[ЧТО НУЖНО СДЕЛАТЬ]
• 1. Как в исходном тексте описано Ловозеро?
• 2. Замените «Половник» на «Половинка» в отрывке исходного текста. Начните со слов «Маршрут был установлен» и остановитесь после слов «Бой на льдине.».

***** ИСХОДНЫЙ ТЕКСТ

Маршрут был установлен следующий: Мурманск — посещение Александровска — Пулозеро (лопарский поселок на Мурманской железной дороге) — Ловозеро (самый большой погост центральной Лапландии) — Половник (поселок на восточном берегу озера Имандра) — Монче-губа (охотничья избушка на западном берегу Имандры) и дальше на запад, к финской границе, в неиследованную область…

II

Зимнее полярное небо. — Заснувший порт. — Мурманск — город-гриб. — «По лопарям». — Человек, который просит дать ему по шее. — По фиорду на промысловом боте. — Родился человек. — Бой на льдине.


Тов. К., сотрудник Александровской биостанции, похожий на гнома в своей ушастой шапке колоколом и в больших кожаных рукавицах, убедил нас включить в маршрут Александровск — самый северный город Советского Союза. Ехать туда нужно Кольским заливом. Но зимой пароходы из Мурманска уходят лишь раз в месяц, и нам удобнее воспользоваться каким-нибудь попутным рыбацким ботом. Чтобы найти его, мы идем в порт.

**********
***** ЗАПИСАННЫЕ ДАННЫЕ

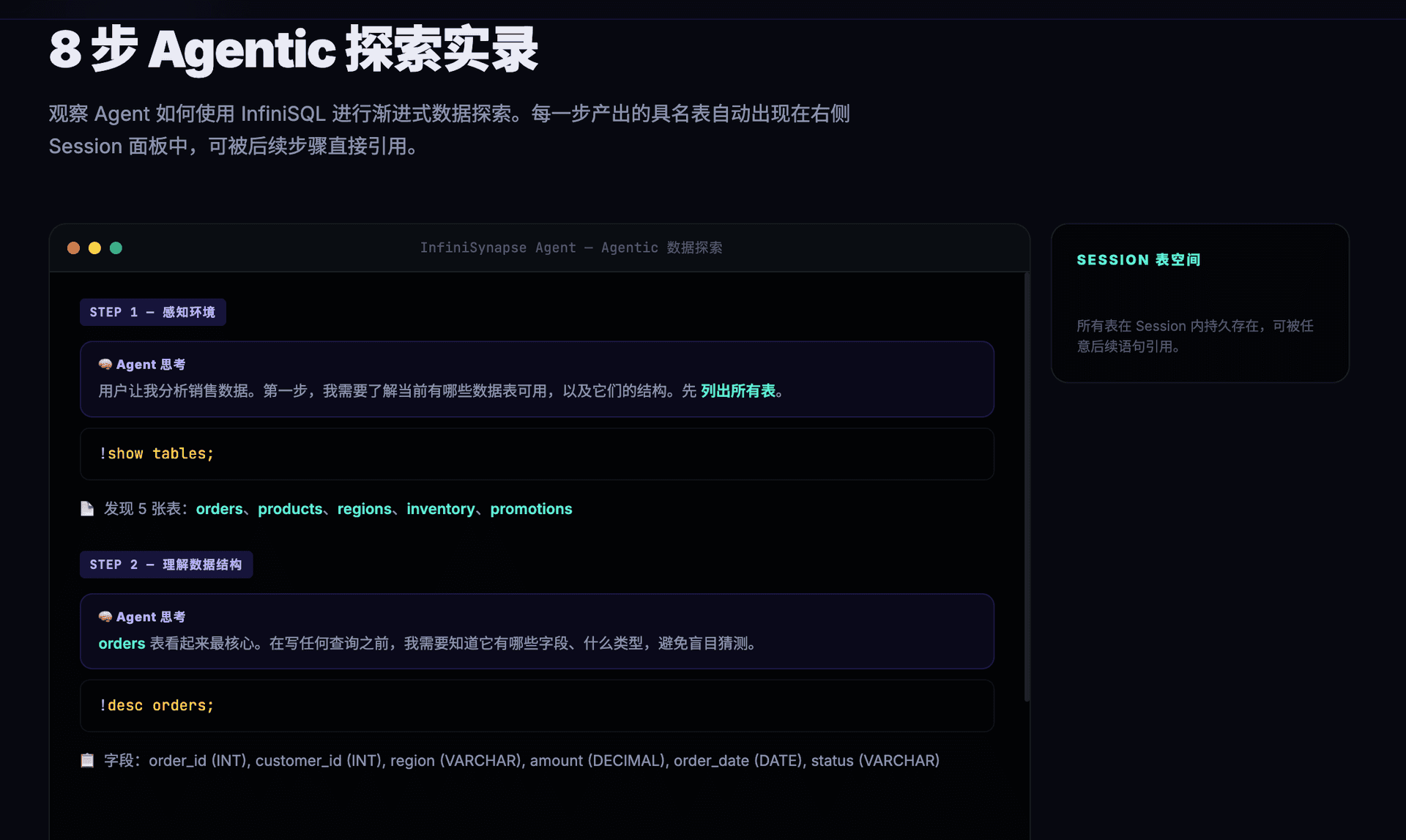Screen dimensions: 1406x840
Task: Select the STEP 2 理解数据结构 badge
Action: [165, 564]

**********

[ОТВЕТЫ НИЖЕ]
• 1. Ловозеро назван самым большим погостом центральной Лапландии.

• 2.
Маршрут был установлен следующий: Мурманск — посещение Александровска — Пулозеро (лопарский поселок на Мурманской железной дороге) — Ловозеро (самый большой погост центральной Лапландии) — Половинка (поселок на восточном берегу озера Имандра) — Монче-губа (охотничья избушка на западном берегу Имандры) и дальше на запад, к финской границе, в неиследованную область…

II

Зимнее полярное небо. — Заснувший порт. — Мурманск — город-гриб. — «По лопарям». — Человек, который просит дать ему по шее. — По фиорду на промысловом боте. — Родился человек. — Бой на льдине.